→ EXERCISE DIRECTIONS
Rescale everything from the line containing "You are a computer-use" down to the end of the items, repeating each line including its request, with every coordinate in the answers multiplied by 0.75 and rounded to a whole number, halves rounding up. Leave out the pictures.

→ DATA LISTING
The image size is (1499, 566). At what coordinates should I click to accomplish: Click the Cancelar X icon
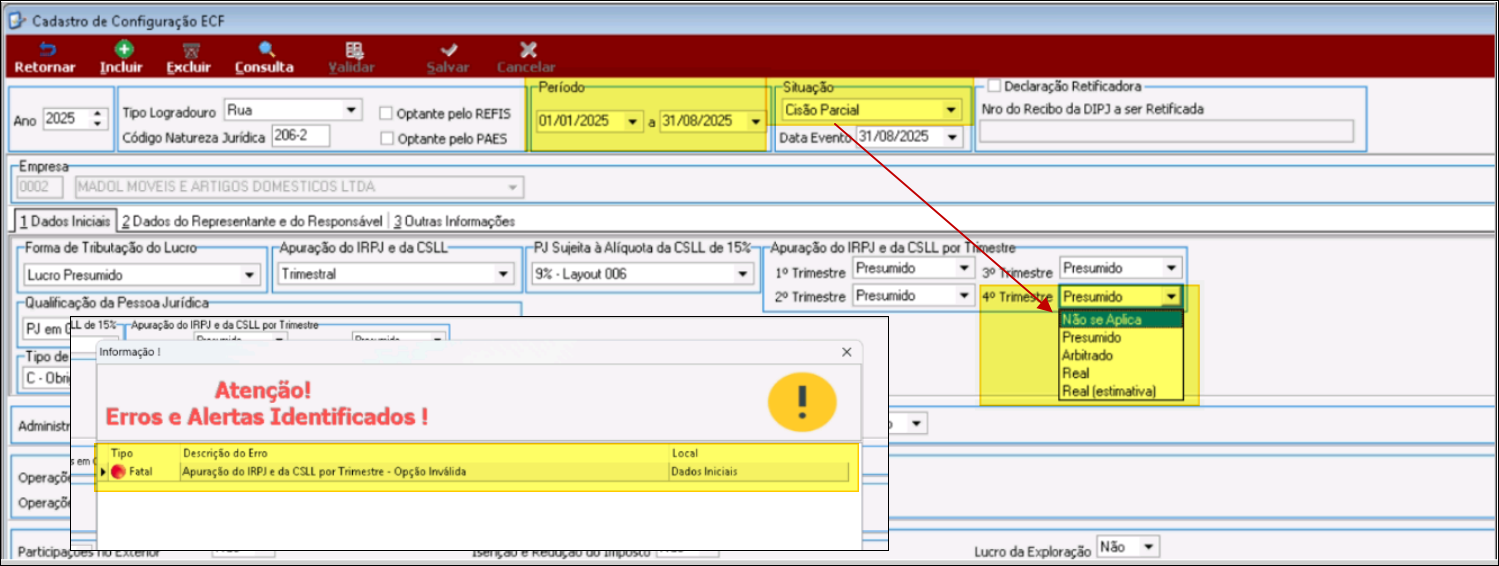[x=527, y=50]
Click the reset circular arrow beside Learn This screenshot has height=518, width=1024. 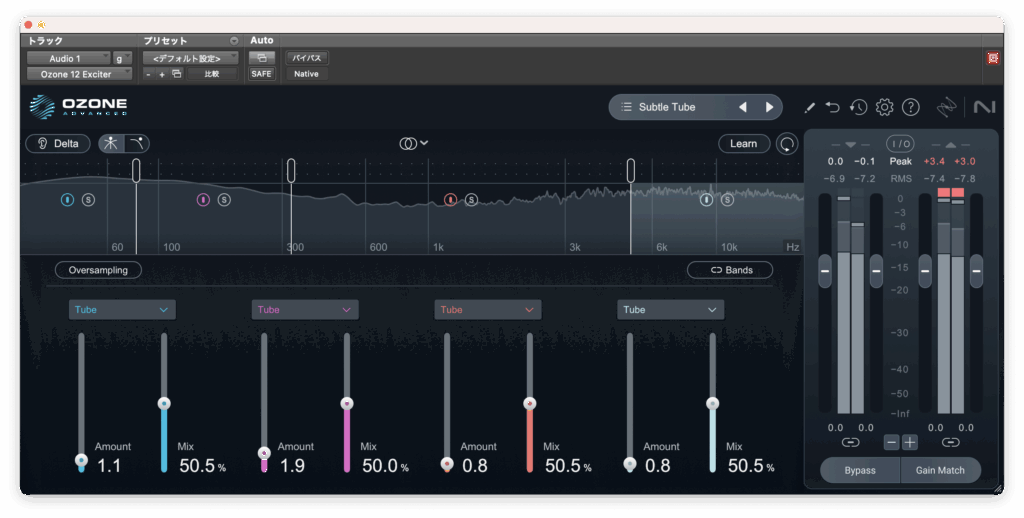788,144
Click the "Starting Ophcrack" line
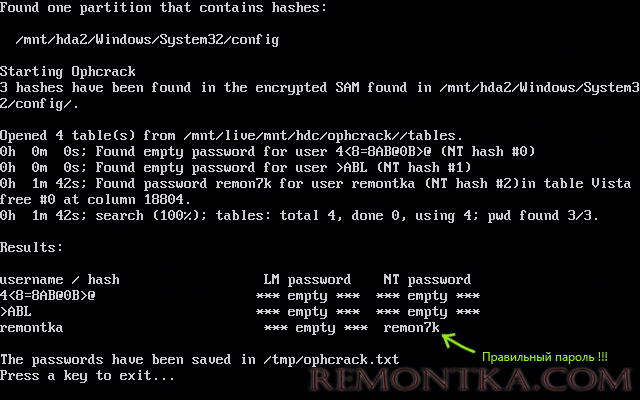This screenshot has height=400, width=640. coord(68,71)
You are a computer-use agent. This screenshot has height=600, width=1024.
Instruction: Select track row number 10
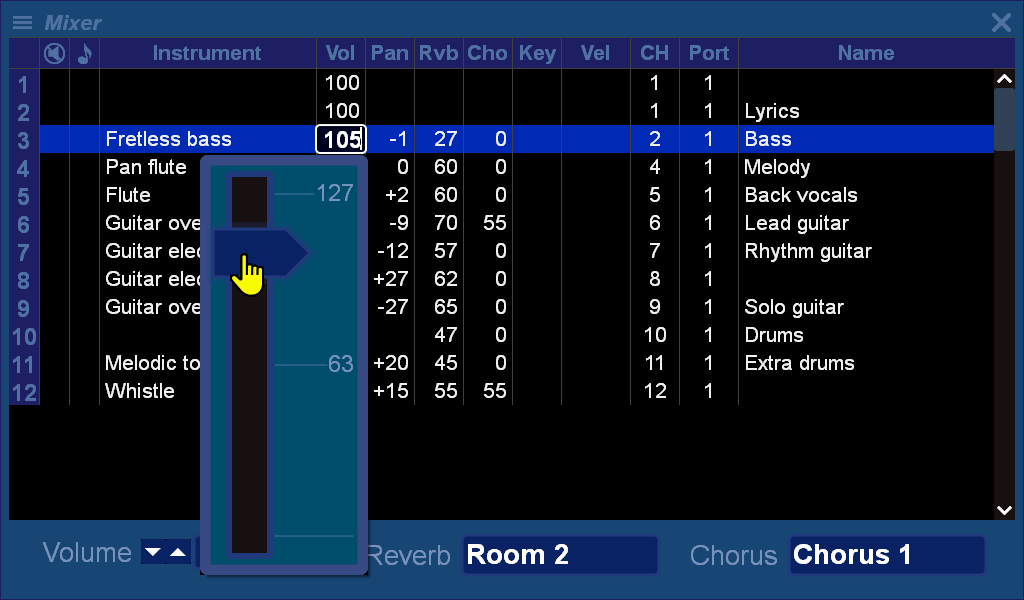point(24,336)
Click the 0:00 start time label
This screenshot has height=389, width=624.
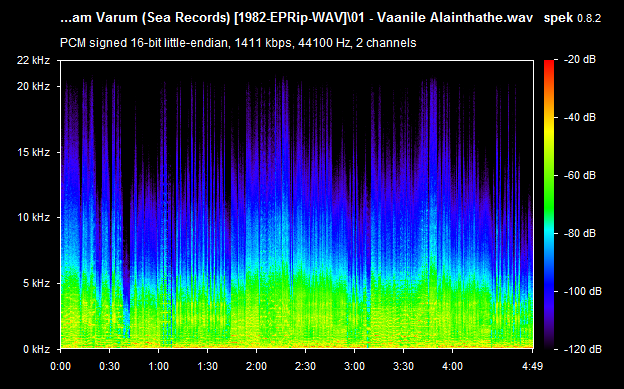pyautogui.click(x=60, y=366)
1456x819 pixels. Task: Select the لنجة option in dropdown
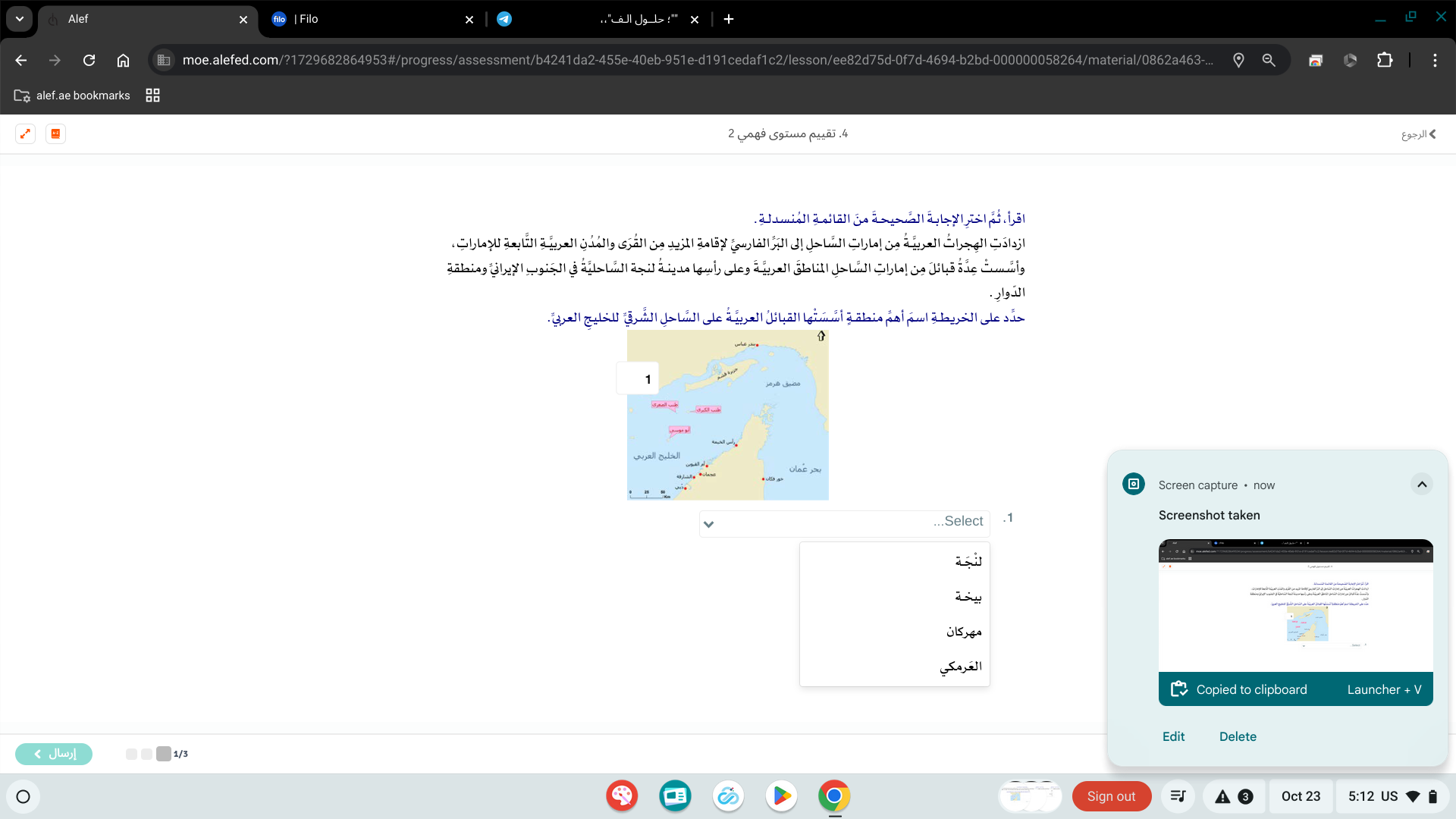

→ THE RESPONSE
You are a computer-use agent. This screenshot has height=600, width=1024.
Instruction: Select track row number 10
point(18,252)
Click the 0:00 start time label
This screenshot has height=389, width=624.
pyautogui.click(x=45, y=275)
1456x819 pixels. Task: Select the لنجة option in dropdown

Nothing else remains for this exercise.